Start of Data extracts

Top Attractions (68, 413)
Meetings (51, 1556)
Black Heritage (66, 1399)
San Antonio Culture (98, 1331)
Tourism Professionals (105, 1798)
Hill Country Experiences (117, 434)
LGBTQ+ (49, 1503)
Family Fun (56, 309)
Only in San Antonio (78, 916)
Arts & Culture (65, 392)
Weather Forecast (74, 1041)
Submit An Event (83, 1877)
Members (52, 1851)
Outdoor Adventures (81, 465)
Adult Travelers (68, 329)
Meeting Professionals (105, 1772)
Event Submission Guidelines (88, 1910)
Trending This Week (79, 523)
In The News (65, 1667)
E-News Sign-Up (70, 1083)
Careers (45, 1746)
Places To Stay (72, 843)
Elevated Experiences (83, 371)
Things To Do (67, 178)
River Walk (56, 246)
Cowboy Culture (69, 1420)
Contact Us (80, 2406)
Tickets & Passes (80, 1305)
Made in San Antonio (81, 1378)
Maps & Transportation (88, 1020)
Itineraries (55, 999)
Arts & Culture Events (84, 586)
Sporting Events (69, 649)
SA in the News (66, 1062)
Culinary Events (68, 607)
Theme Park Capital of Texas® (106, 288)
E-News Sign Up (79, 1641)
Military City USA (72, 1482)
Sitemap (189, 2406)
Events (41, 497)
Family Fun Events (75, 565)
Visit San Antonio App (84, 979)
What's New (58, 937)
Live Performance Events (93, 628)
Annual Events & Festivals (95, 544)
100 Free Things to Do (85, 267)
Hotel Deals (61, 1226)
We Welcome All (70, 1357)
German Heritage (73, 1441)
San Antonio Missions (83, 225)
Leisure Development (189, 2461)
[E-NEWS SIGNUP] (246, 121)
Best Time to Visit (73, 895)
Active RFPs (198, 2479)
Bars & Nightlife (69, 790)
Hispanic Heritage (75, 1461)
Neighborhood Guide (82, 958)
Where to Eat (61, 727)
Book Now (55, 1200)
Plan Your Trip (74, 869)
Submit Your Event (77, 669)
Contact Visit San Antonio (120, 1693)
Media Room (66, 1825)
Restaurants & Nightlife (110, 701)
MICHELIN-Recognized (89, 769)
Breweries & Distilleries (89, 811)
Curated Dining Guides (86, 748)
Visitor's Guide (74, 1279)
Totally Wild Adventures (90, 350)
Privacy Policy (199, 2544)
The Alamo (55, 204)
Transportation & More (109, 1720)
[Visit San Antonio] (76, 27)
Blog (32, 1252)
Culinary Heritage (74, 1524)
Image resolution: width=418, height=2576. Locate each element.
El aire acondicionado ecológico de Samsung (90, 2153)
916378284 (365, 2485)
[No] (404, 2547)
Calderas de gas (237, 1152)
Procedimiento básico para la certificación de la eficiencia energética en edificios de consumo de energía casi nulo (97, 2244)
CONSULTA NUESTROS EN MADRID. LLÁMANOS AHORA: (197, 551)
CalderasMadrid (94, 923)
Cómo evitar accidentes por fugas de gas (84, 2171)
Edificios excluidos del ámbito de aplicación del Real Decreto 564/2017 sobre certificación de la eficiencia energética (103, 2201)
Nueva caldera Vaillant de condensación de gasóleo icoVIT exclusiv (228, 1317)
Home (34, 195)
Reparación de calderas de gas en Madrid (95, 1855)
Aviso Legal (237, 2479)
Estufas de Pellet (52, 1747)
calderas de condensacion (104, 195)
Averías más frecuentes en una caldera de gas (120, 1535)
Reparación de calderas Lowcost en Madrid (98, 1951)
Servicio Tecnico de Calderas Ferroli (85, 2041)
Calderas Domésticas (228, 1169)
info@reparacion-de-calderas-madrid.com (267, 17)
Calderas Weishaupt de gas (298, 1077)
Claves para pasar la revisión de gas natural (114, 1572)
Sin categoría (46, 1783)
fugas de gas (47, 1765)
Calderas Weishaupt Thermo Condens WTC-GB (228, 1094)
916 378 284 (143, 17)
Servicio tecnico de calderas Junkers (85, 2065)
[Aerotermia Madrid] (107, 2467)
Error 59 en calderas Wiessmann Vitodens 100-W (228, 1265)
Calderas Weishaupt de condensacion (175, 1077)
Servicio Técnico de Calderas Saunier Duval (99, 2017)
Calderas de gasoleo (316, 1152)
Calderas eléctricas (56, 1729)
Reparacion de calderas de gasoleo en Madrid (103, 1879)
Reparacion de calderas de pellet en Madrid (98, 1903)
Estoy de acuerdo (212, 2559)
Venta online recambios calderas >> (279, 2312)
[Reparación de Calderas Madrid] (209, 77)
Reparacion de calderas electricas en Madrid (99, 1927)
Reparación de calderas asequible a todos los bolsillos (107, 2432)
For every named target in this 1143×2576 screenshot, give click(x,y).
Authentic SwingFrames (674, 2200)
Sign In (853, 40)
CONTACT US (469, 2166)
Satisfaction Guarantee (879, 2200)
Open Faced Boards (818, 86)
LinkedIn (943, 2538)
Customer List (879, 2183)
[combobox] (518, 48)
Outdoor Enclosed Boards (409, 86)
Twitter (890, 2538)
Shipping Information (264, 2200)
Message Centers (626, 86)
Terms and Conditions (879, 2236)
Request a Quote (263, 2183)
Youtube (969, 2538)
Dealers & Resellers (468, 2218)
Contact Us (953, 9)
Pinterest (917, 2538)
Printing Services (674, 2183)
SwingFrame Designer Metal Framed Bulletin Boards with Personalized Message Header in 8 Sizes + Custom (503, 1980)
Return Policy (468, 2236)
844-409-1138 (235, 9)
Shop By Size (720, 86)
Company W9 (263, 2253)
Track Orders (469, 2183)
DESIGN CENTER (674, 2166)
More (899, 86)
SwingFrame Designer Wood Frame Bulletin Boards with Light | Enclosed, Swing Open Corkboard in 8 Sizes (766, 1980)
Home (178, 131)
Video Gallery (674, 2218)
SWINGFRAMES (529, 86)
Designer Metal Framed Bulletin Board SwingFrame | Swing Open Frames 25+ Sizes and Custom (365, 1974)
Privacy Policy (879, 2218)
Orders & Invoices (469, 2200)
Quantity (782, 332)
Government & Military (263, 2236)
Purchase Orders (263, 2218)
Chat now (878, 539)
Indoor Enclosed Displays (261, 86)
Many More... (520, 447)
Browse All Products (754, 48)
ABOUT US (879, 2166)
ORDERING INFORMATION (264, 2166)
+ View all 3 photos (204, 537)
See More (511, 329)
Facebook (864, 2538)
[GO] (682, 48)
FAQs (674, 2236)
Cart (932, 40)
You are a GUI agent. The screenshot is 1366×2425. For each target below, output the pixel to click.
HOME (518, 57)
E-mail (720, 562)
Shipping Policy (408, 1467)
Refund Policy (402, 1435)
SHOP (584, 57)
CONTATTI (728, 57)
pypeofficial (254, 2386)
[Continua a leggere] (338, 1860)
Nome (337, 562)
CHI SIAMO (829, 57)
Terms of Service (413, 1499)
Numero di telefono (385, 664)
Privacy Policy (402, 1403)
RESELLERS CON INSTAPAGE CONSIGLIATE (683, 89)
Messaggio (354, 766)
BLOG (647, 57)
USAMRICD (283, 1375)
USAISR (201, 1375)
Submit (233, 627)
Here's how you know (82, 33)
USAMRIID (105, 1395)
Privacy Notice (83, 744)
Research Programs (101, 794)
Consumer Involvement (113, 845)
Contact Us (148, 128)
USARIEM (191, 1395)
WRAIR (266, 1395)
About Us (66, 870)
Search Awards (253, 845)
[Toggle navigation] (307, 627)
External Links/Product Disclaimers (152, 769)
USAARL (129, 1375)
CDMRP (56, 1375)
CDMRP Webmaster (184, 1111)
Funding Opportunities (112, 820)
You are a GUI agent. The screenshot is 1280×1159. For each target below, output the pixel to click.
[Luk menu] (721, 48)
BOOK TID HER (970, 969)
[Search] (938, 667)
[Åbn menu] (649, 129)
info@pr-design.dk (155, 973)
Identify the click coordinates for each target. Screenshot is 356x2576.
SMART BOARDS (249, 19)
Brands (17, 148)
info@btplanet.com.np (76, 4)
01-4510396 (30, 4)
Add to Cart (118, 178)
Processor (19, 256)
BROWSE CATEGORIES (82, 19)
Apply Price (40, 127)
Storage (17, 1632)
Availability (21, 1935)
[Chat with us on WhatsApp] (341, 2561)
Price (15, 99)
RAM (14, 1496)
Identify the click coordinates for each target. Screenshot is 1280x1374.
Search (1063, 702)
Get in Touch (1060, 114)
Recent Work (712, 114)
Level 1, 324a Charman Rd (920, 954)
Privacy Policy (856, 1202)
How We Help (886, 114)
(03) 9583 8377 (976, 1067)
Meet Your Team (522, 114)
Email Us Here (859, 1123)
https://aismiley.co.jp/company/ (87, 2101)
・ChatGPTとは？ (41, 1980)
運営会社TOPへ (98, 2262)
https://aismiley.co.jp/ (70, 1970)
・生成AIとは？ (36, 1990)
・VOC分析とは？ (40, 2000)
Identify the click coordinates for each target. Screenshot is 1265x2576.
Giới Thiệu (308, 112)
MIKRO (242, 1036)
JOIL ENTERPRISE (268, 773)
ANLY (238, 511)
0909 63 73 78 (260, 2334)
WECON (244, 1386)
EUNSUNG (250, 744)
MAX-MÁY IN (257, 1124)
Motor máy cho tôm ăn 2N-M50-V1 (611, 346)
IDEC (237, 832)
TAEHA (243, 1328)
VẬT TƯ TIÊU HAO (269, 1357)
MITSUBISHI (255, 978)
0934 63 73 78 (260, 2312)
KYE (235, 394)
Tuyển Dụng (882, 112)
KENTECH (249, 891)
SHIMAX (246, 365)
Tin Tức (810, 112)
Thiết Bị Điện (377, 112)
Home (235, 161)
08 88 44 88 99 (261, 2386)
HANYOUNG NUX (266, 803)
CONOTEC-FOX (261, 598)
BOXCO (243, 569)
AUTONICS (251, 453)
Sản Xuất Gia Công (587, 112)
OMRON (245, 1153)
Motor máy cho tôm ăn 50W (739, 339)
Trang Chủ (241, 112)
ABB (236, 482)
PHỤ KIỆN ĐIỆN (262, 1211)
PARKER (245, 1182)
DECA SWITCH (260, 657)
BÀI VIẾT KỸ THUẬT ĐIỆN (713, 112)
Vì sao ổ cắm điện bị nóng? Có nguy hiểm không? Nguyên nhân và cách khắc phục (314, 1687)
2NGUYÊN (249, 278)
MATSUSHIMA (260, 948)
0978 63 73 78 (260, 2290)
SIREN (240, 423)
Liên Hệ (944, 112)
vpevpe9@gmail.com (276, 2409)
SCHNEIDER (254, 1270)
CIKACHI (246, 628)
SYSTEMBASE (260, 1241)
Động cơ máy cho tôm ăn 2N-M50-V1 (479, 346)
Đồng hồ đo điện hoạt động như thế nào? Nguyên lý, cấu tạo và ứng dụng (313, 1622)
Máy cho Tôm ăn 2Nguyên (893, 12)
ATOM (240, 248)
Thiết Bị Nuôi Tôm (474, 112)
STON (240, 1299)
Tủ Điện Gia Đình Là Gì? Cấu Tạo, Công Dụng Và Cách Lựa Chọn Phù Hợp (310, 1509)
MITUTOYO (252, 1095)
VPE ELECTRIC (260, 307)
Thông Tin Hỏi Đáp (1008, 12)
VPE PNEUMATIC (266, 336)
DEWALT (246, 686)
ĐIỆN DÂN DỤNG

End of Data extracts

Instructions to follow » Using only the entries above, output the line with "Calderas Weishaupt de condensacion", the line with "Many More... (520, 447)", and all lines between them, exactly as they stand.

Exercise solution »
Calderas Weishaupt de condensacion (175, 1077)
Servicio Técnico de Calderas Saunier Duval (99, 2017)
Calderas de gasoleo (316, 1152)
Calderas eléctricas (56, 1729)
Reparacion de calderas de gasoleo en Madrid (103, 1879)
Reparacion de calderas de pellet en Madrid (98, 1903)
Estoy de acuerdo (212, 2559)
Venta online recambios calderas >> (279, 2312)
[Reparación de Calderas Madrid] (209, 77)
Reparacion de calderas electricas en Madrid (99, 1927)
Reparación de calderas asequible a todos los bolsillos (107, 2432)
For every named target in this 1143×2576 screenshot, give click(x,y).
Authentic SwingFrames (674, 2200)
Sign In (853, 40)
CONTACT US (469, 2166)
Satisfaction Guarantee (879, 2200)
Open Faced Boards (818, 86)
LinkedIn (943, 2538)
Customer List (879, 2183)
[combobox] (518, 48)
Outdoor Enclosed Boards (409, 86)
Twitter (890, 2538)
Shipping Information (264, 2200)
Message Centers (626, 86)
Terms and Conditions (879, 2236)
Request a Quote (263, 2183)
Youtube (969, 2538)
Dealers & Resellers (468, 2218)
Contact Us (953, 9)
Pinterest (917, 2538)
Printing Services (674, 2183)
SwingFrame Designer Metal Framed Bulletin Boards with Personalized Message Header in 8 Sizes + Custom (503, 1980)
Return Policy (468, 2236)
844-409-1138 (235, 9)
Shop By Size (720, 86)
Company W9 (263, 2253)
Track Orders (469, 2183)
DESIGN CENTER (674, 2166)
More (899, 86)
SwingFrame Designer Wood Frame Bulletin Boards with Light | Enclosed, Swing Open Corkboard in 8 Sizes (766, 1980)
Home (178, 131)
Video Gallery (674, 2218)
SWINGFRAMES (529, 86)
Designer Metal Framed Bulletin Board SwingFrame | Swing Open Frames 25+ Sizes and Custom (365, 1974)
Privacy Policy (879, 2218)
Orders & Invoices (469, 2200)
Quantity (782, 332)
Government & Military (263, 2236)
Purchase Orders (263, 2218)
Chat now (878, 539)
Indoor Enclosed Displays (261, 86)
Many More... (520, 447)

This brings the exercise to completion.